<「英語が使える日本人」の育成のための行動計画>を文部科学省が掲げたのは03年春だ。中学・高校を出たら英語でコミュニケーションができ、大学卒は仕事で英語が使える--を目標に、目安は中学で英語検定3級、高校は準2級以上と。ああ、その道はるか。そして今度は小学校に英語、続いて高校は英語の授業を英語で、となった。先生は困惑しているという。
<ユウウツの限りです。私には通訳も何も出来やしないのですからね。大恥をかくのは明白な事です>。敗戦の秋、疎開先で太宰治は手紙に書いた。中退であれ元帝大生、文筆で飯食っていれば、地元民に「先生、アメリカさん何言ってんだ」と頼られよう。彼はおびえた。

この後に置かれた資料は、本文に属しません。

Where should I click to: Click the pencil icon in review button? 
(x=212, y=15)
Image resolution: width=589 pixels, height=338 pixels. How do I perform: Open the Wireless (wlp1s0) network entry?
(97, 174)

実際英語教師には災難だったらしい。戦時中は「敵性語」で授業はなく、米国人に接したこともない。すぐ通じなくて当然だが、周囲の目、とりわけ教え子の視線はつらかったろう。
それから60年以上、何が足りなかったのだろう。
戦後「カム・カム・エブリバディ」のテーマ曲でラジオ英会話の草分けとなった平川唯一氏は、特に専門教育を受けた人ではない。岡山の農家に生まれ、16歳で出稼ぎの父を追い渡米。鉄道工員などをし、生きるための英語を学ぶ。戦前帰国、NHKに入り、敗戦時は天皇の詔勅を英語で放送した。英語を巡る懸命、変転の半生。人々を引きつけた温かく軽妙な会話指南の裏地はその積み重ねた苦労だろう。生き方と結びついた語学の真骨頂がそこにあると思う。
単に(といっても大変なことだが)ペラペラになるだけが目標では、国の<行動計画>は絵に描いた餅になるほかない。